***** Source passage
1.4 Spring 2020 (COVID Archives)

May 28

C had left for her daily training across town when the classroom phone started to ring. I never answer the phone because it is never for me and is always in Korean.

However, not two minutes later I got an email from the kind office lady that explained G was trying to call me and that I should call her back.

G and I had a date to meet later that day to get coffee and give me my requested recommendation letter. In the middle of typing my response, or should I say finger pecking at the Korean keyboard, there was a knock on the classroom door and the same office woman came into the classroom. She must have booked it up four flights and across the school.

She explained in Korean that G was trying to reach me and I should call her back. It was really sweet that she made the effort to come all the way to tell me so and then there was a moment after she explained that she started and stopped a sentence then wrung her hands nervously.

I’m all about instigating so I asked her what she had on her mind. She asked if it was really true that I was moving to another area to which I replied yes but didn’t offer an explanation as I probably should have. She then said I was really well mannered and the kids really loved me and at this point I started to go cross eyed because it was an unexpected amount of Korean listening practice but I did my best. She’s always been a really kind and helpful lady for scanning my documents at the office, pointing me in the right direction, and writing me cute emails whenever I leave goodies in the teachers area.

It was really nice to hear the compliments and for a moment I felt like a jerk now that everyone in the school definitely knows I’m not leaving Korea, just this school. And as when these things happen, I wondered if I made the right decision about not renewing my contract.

But then I thought again, the love of the students doesn’t make my apartment bigger, it doesn’t make my salary higher, it doesn’t create cleaner air or more trees in the city, and it certainly won’t cancel the two weeks of English camp during my two weeks of summer vacation. I love that the students love me and I know I can make those relationships elsewhere too.

When I met G for coffee, after a very stressful encounter with a barista who asked me a slew of café questions that I’ve never heard in my life before despite visiting cafés on the regular for the past year, she looked at me suspiciously and said I’ve lost weight. “Don’t lose any more!” she commanded which I found funny; there has never been a day in my life that I’ve been threatened by being underweight. She asked again why I was moving. I suspect that G is a bit forgetful for reasons that are too sad for me to consider.

I explained again that I wouldn’t have any vacation if I renewed at the school and I need to visit aging family. Plus I really miss being able to see the sunset and nature in general; for some reason I didn’t consider this when I moved to a city of 10 million people.

S told me the other day when I commented the school members seem pretty quiet that the next place I go to could also be that way and she wished I wasn’t moving. But she said it with an air of understanding and resignation of why I was doing it anyway. Also with a promise of another meal at her home.

G remarked that she was surprised because no native English teachers ever move out of Seoul if they can help it. I’m the only crazy person who is moving from the capital city to an unknown. I told her I suppose many of them don’t want to move out because they like the (perceived) convenience of English services, nightlife, foreign population, and dating potential. I rarely club and you know that after the last disaster dating is not a priority, and truthfully it never much has been. I’m of the “if it happens it happens” persuasion.

We agreed that my Korean ability plus all that made the scenery change a good fit. G was excited that I already have a connection in the form of my Busan tutor:

“And she said we can go to her parents’ farm and make kimchi and pick sweet potatoes!”

“You love that kind of stuff, don’t you?”

That I do.

We parted ways at the crosswalk. With my letter in hand I felt the changes coming and looked forward to them with open arms.
**********
***** Listed records
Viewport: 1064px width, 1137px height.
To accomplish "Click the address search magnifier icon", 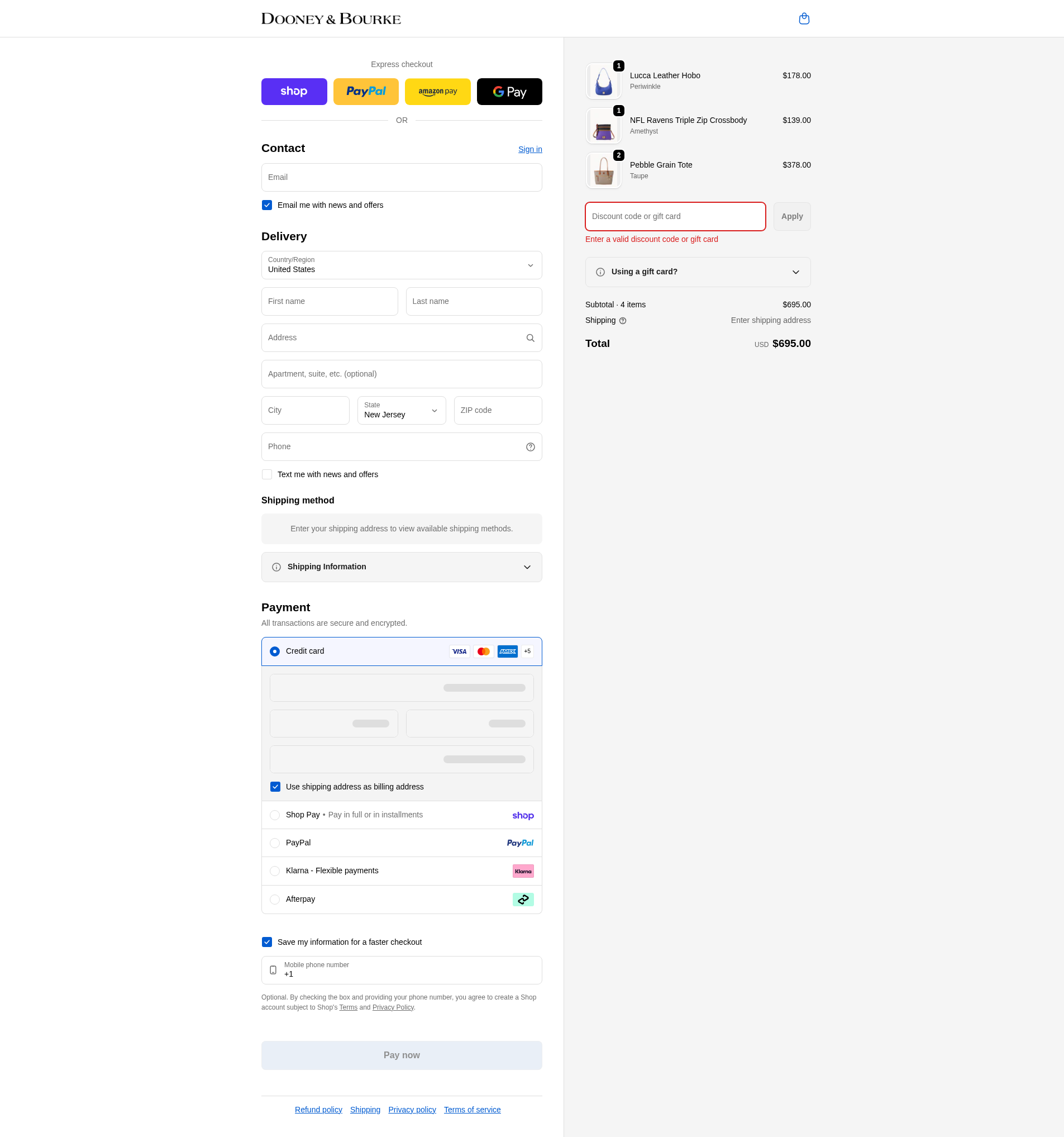I will point(530,338).
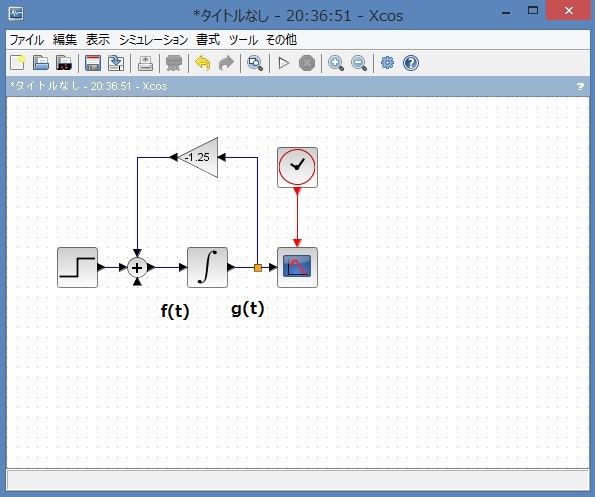The width and height of the screenshot is (595, 497).
Task: Open help using the blue question mark icon
Action: tap(411, 63)
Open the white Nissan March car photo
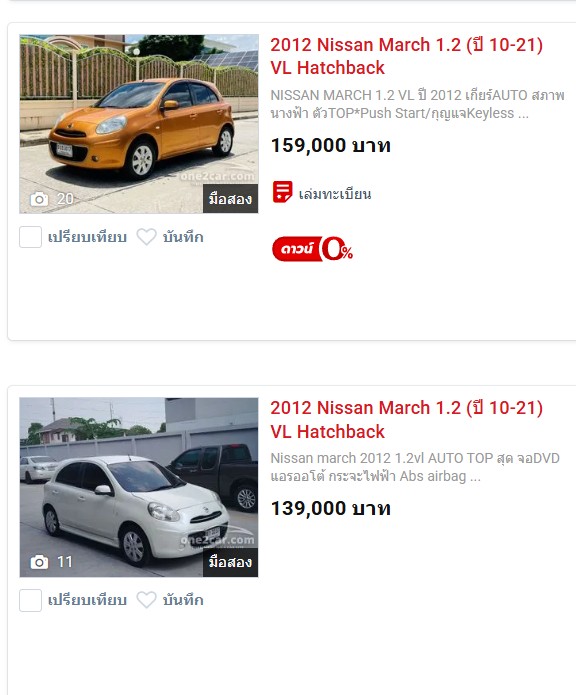The width and height of the screenshot is (576, 695). 139,487
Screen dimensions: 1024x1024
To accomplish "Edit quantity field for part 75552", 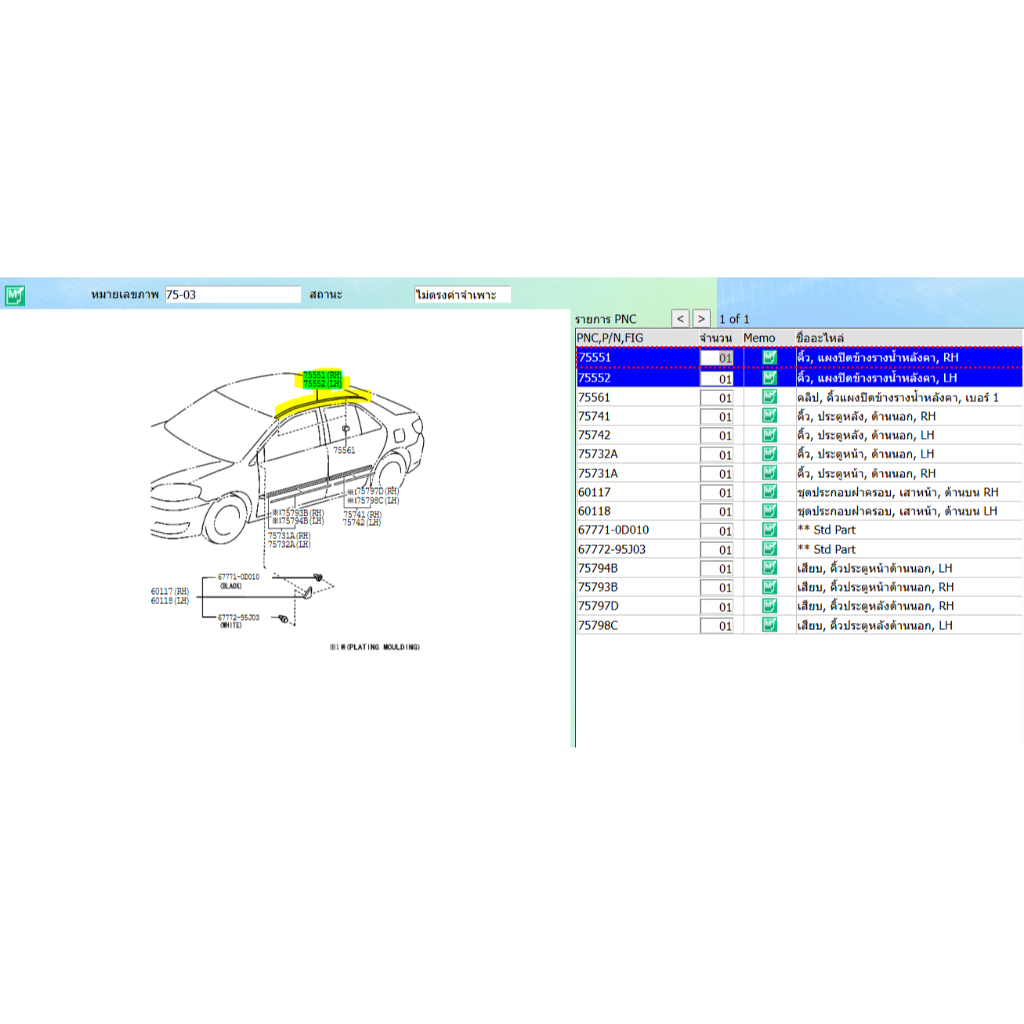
**********
Tasks to perform:
**1)** Quote the diary entry from "However, not two" up to and including "across the school.".
**2)** According to the diary entry, what did the Busan tutor say they could do at her parents' farm?
None of these lines are needed for anything here.

Answers to the exercises:
**1)**
However, not two minutes later I got an email from the kind office lady that explained G was trying to call me and that I should call her back.

G and I had a date to meet later that day to get coffee and give me my requested recommendation letter. In the middle of typing my response, or should I say finger pecking at the Korean keyboard, there was a knock on the classroom door and the same office woman came into the classroom. She must have booked it up four flights and across the school.

**2)** Make kimchi and pick sweet potatoes.